Warum nur fällt mir gerade jetzt die Erzählung „Etwas außerhalb der Legalität“ von Max von der Grün ein? Achso, ja, Max von der Grün wurde heute vor 83 Jahren, am 25.05.1926, geboren. Aber bei den bilanzfreundlichen Rechnungslegungsvorschriften für die DAX 30 Konzerne ist doch alles legal. Sind doch nur Spielräume. Legale halt. Trotzdem sehe ich da „Stellenweise Glatteis“. Das ist der Titel einer anderen Erzählung von Max von der Grün.

Mein Tipp und mein Gruß: Lassen Sie sich nicht aufs Glatteis führen, halten Sie Put Optionen im Depot.

Kommentare

  1. Rainer Heißmann sagt:

    Sehr geehrter Herr Wilhelm,

    vorab, ich beantworte jede E-Mail zeitnah. Eine nicht beantwortete E-Mail gibt es bei mir nicht. Sollten Sie auf eine E-Mail mal keine Antwort erhalten, fragen Sie bitte nach 3 oder 4 Tagen nach. Dann hat mich Ihre E-Mail nicht erreicht.

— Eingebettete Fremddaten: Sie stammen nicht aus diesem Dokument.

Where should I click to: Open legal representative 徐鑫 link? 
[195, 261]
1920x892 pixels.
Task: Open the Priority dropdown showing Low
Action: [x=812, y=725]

    Zu Ihrer Frage: In den Musterdepots des Optionen-Profi und Option-Advisor befinden sich unterschiedliche Puts. Als geeignet für eine Depot Absicherung sehe ich beispielsweise diesen an:

    DAX – Put – Jun.10 – 3.500 P.

    Mit den besten Grüßen
    Rainer Heißmann

  2. Norbert Wilhelm sagt:

    Welche PUT-Optionen haben Sie empfohlen.
    Ich bat sie vergebens bisher,mir diese als e-mail zu nennen.